2. Dynamic Position Sizing
Lot sizes can be fixed or automatically adjust based on account equity and current volatility, maintaining consistent risk per trade while scaling with account growth.

3. Profit Protection
Positions close at calculated targets or when momentum deteriorates, preventing extended drawdowns from adverse moves.

4. Regime Change Detection
The algorithm monitors structural market transitions (formation of new peaks/troughs, volatility expansion/contraction) and temporarily reduces activity during uncertain regimes.

5. Overlap Position Management Protocol
A user-configurable re-entry mechanism that systematically averages into positions at optimal price levels during favorable market conditions to reduce drawdowns and improve entry quality while maintaining strict risk controls.

6. Stop Loss Management At any risk management protocol, user can always pre determine the Stop Loss level depending on a certain value or a volatility based model.

Market Regime Awareness

Adaptive Behavior Based on Market Structure

Sentinel continuously monitors market regime to adjust trading behavior:

Peak & Trough Formation → Identifies new local peaks and troughs to distinguish trending from ranging markets.

Volatility Transitions → Adjusts sensitivity thresholds when volatility expands or contracts significantly.

Trend vs. Range Identification → Shifts focus toward momentum continuation during strong trends and mean-reversion during ranges.

Uncertainty Management → During regime transitions (e.g., breakout above long-term resistance), the algorithm reduces position size and increases confirmation requirements until the new regime stabilizes.

This regime awareness explains Typhoon’s consistent profitability across 7 years of varied market conditions: bull markets, crashes, rate hiking cycles, and sideways consolidation.
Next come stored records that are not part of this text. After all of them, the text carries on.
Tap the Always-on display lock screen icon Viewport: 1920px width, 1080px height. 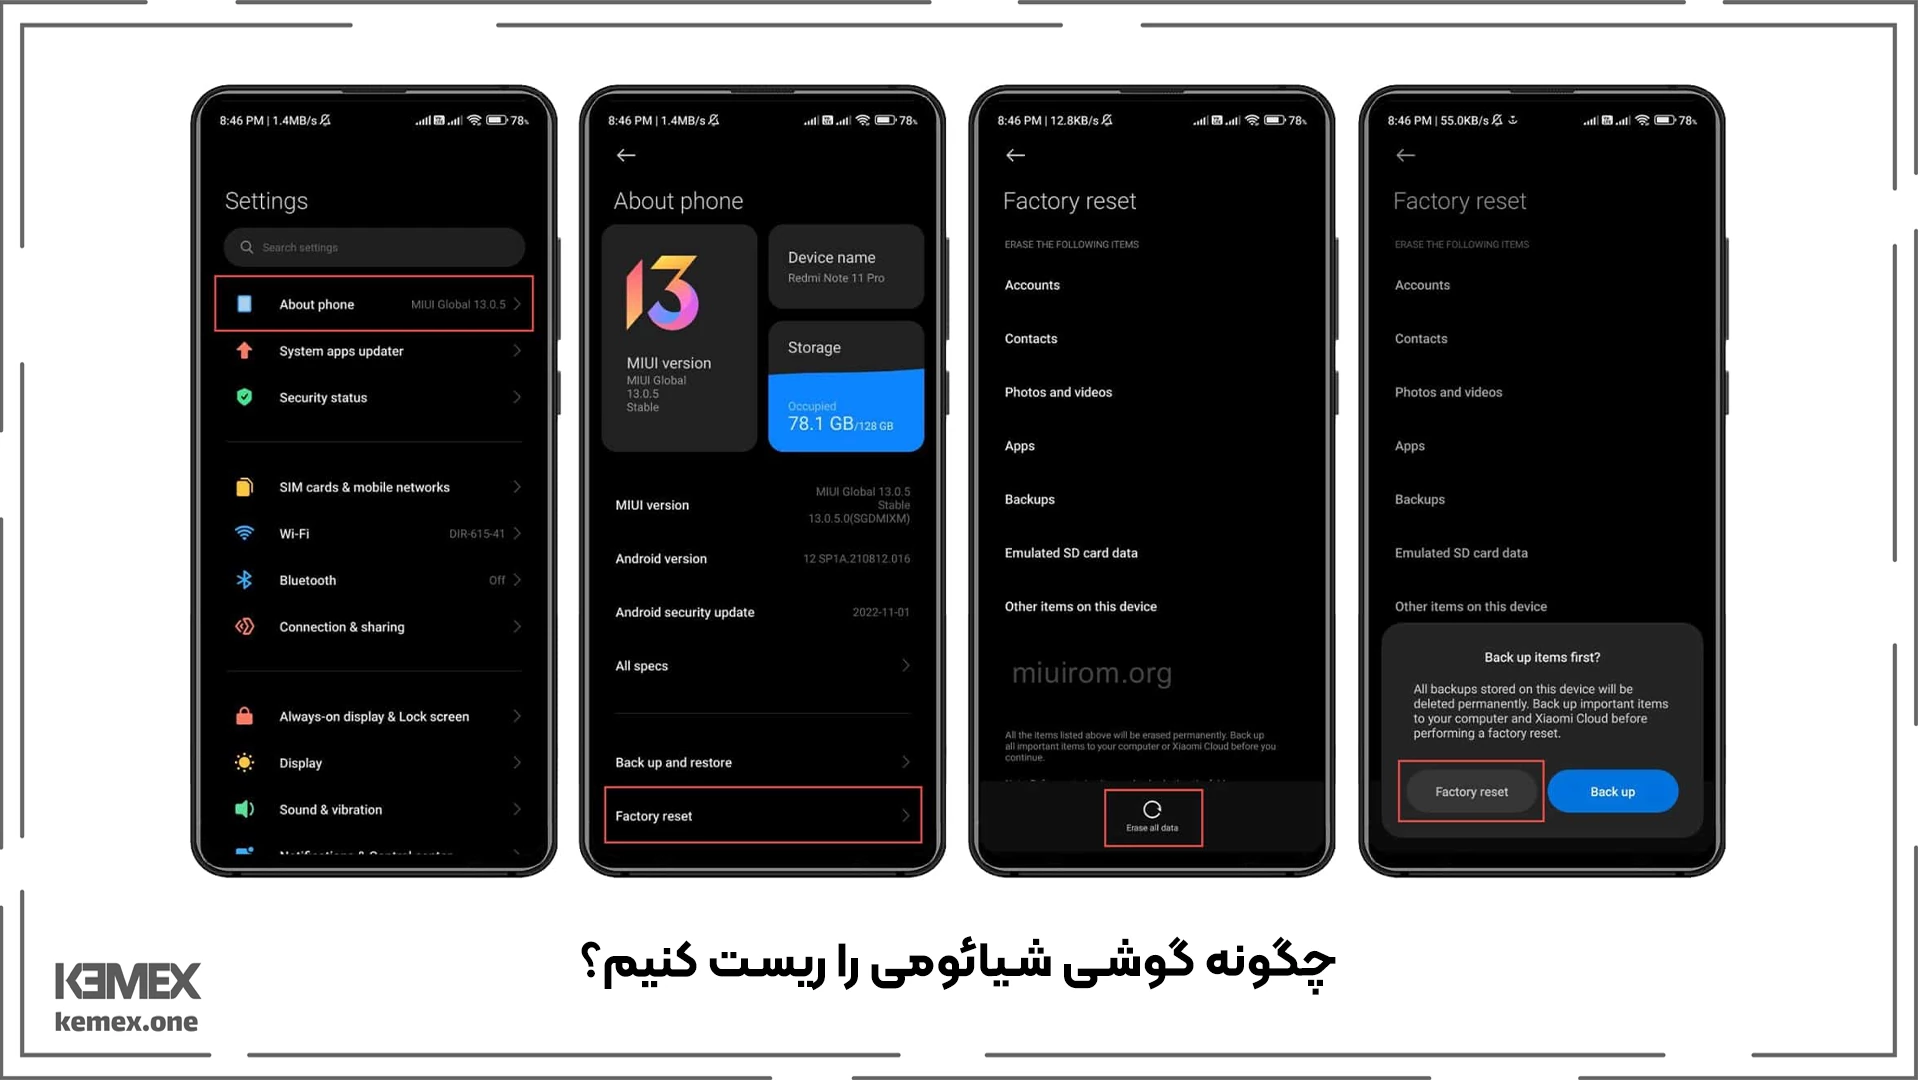click(245, 716)
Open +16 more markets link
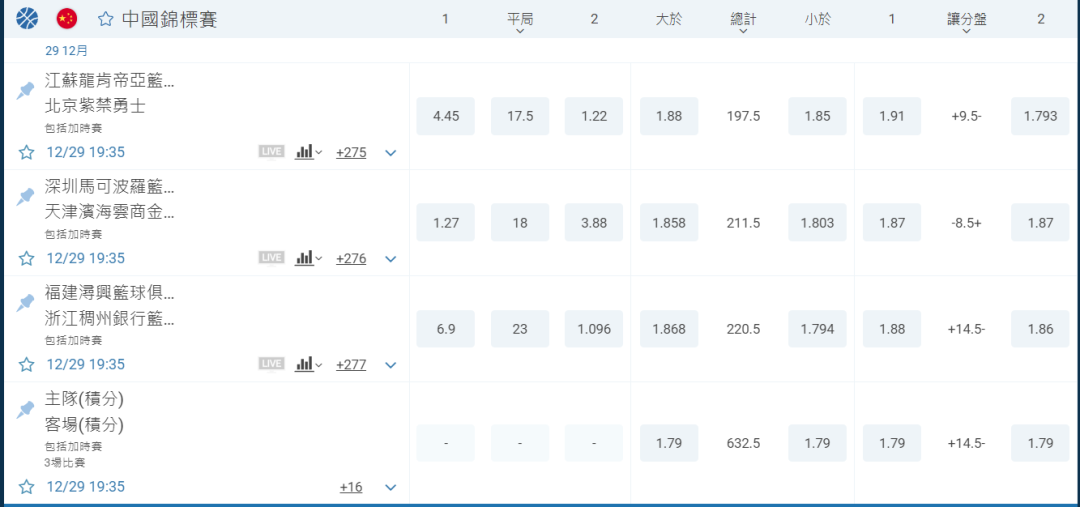 [351, 487]
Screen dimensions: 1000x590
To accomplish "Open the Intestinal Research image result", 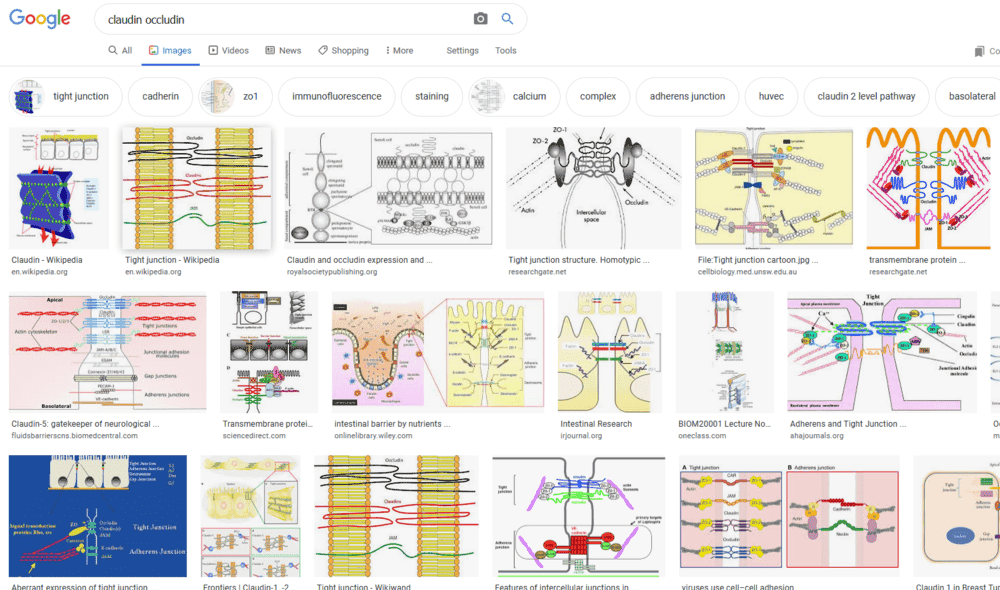I will [610, 352].
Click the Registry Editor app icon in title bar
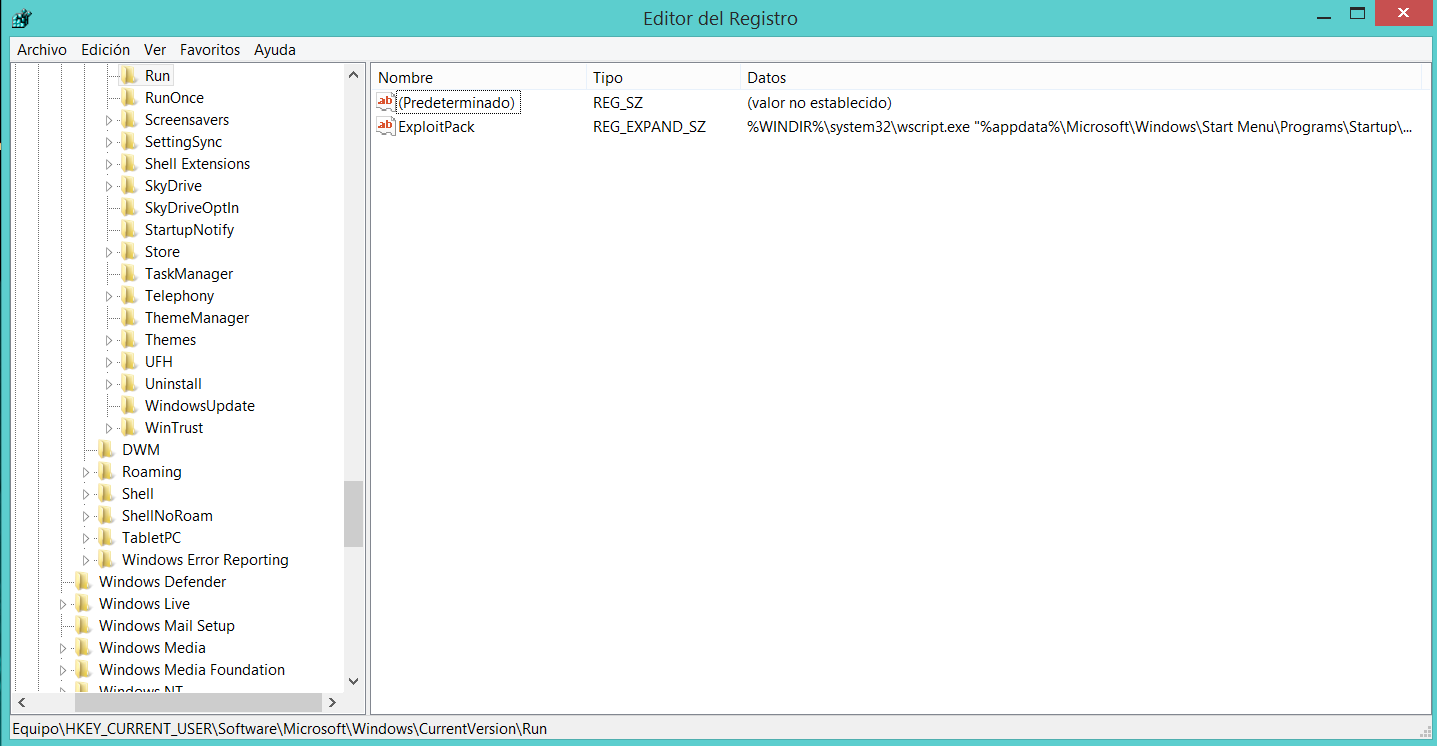 tap(20, 18)
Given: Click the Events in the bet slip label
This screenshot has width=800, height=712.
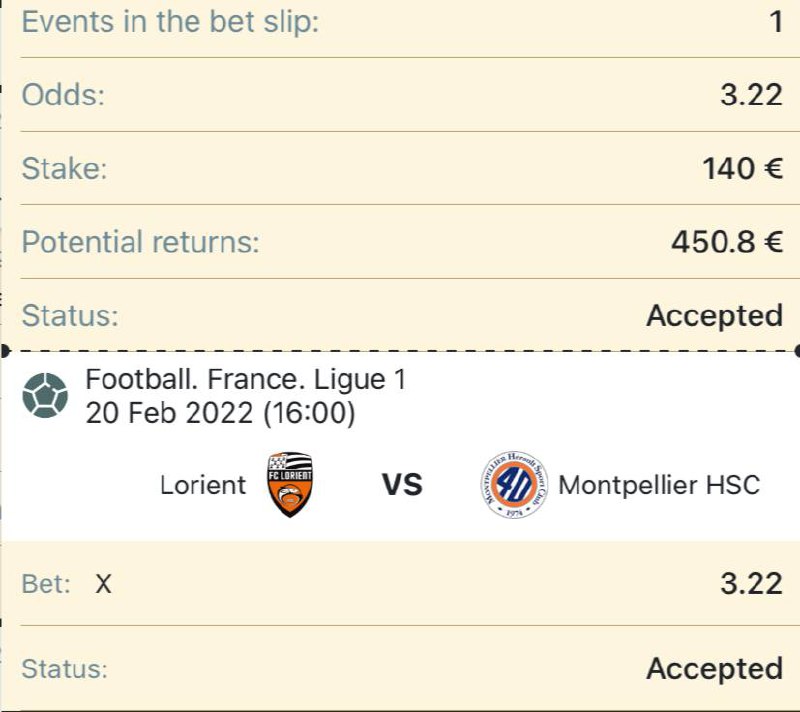Looking at the screenshot, I should click(170, 22).
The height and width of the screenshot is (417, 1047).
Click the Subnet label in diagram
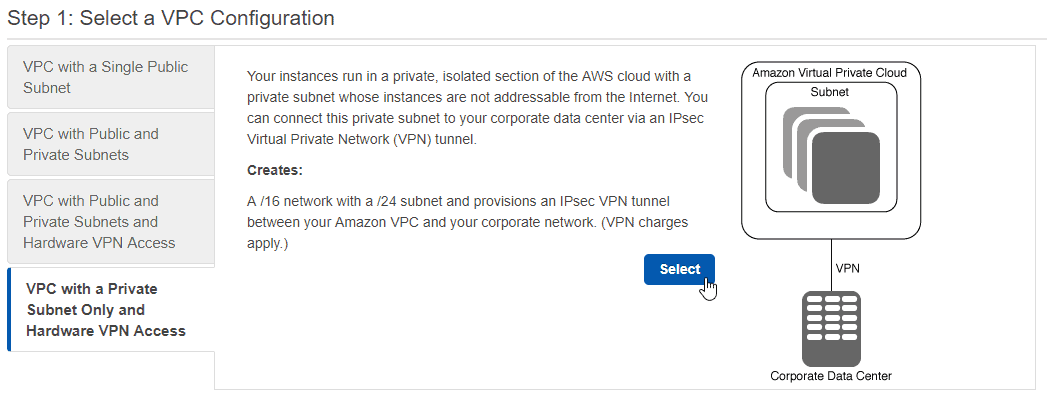pyautogui.click(x=829, y=92)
The combination of strict entry quality, intelligent position management, and regime awareness creates a compounding edge that survives market crashes and thrives during expansions.

Customization Options

While Sentinel ships with optimal default settings proven across years and hundreds of independent trades, users can adjust:

  • Extremum Sensitivity → Fewer trades (wider extremes) vs. More trades (tighter extremes)

  • Confirmation Period → Shorter (faster entries) vs. Longer (fewer false signals)

  • Momentum Threshold → Higher volume requirement (fewer entries) vs. Lower requirement (more entries)

  • Stop-Loss Method → ATR-based vs. Certain

  • Position Sizing → Fixed lot vs. Dynamic equity-based

  • Regime Adjustment → Conservative (reduced activity during transitions) vs. Aggressive (consistent trading)

This flexibility allows each trader to align Typhoon with their risk tolerance, capital size, and market preference while maintaining the core edge.